Lawton Park

In its day, Lawton Park, also known as Huntley Lodge and the Fisken House, was one the city’s grand homes set on beautifully landscaped grounds with a driveway sweeping in a. large circle to gates on Yonge St. where Christ Church Deer Park now stands. Agnes Heath’s son, Charles had subdivided the Deer Park farm into 33 lots. This was one of the first properties in the area to be subdivided. Colonel Arthur Carthew bought five of the Heath lots and built Lawton Park there in 1847. The first Christ Church Deer Park was built in the Lawton gore in 1870.

Lawton Park estate (Fisken House) and Christ Church Deer Park

There is a legend that, during an inspection of the house, Carthew’s fiance was killed or seriously injured. A grief-stricken Carthew sold the unfinished house to John Fisken in 1848. When Fisken bought the property, the house featured 18 inch thick brick walls on stone foundations two and a half feet thick. Large wooden doors, two inches thick, led into the spacious rooms. Servants’ quarters were above the north wing and kitchens. The property later included stables, carriage house, dove cote, roothouse, winery, and potting sheds. For many years, its beautifully landscaped grounds were used by the neighbouring Christ Church for picnics, teas. and other fund raising activities.

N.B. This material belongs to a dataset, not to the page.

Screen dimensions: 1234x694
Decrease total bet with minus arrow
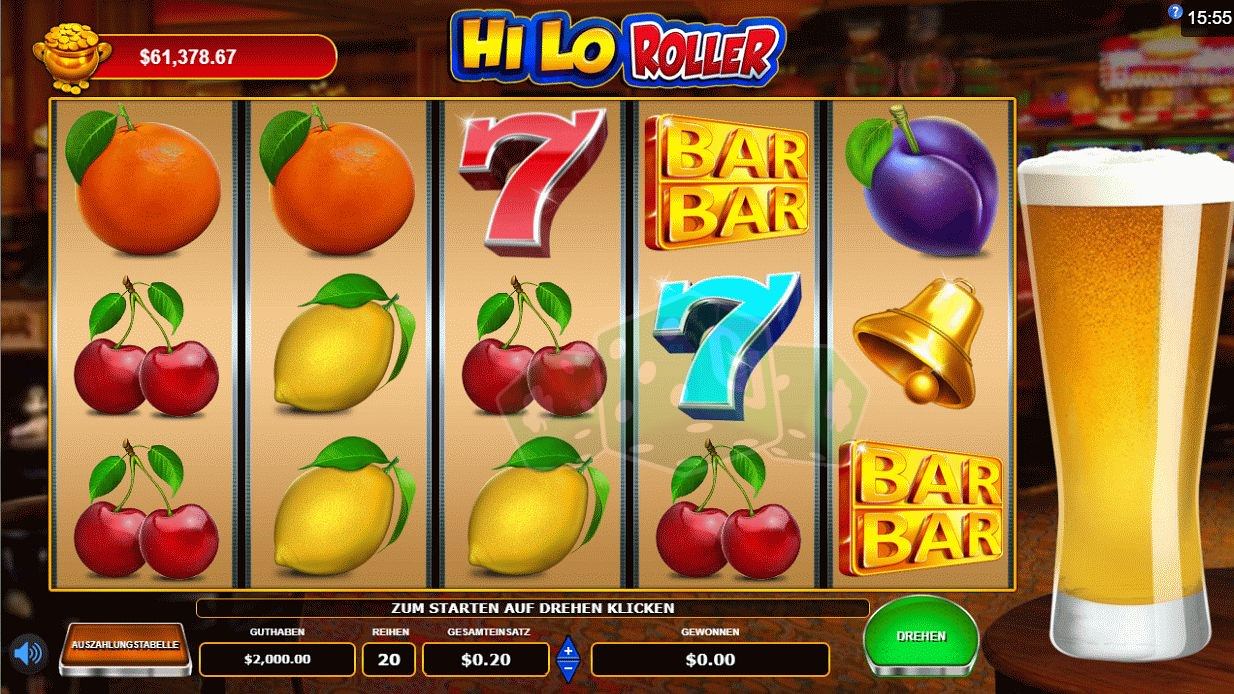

In 1904, the property was sold to John Palmer for $25,390. Palmer. a wealthy man, hired architect Vaux Chadwick to modernize Lawton Park. A large ballroom, 45 by 35 feet, with a deep mahogany-beamed ceiling and large mahogany-trimmed mantel, was added, along with a conservatory on the south side of the house. Palmer called his home Huntley Lodge for his father-in-law’s birthplace in Scotland.

In May 1935, Lawton Park was demolished to make way for the apartment houses now standing there. (Information from an article in the MAY 1998 Village Post by Jeanne Hopkins).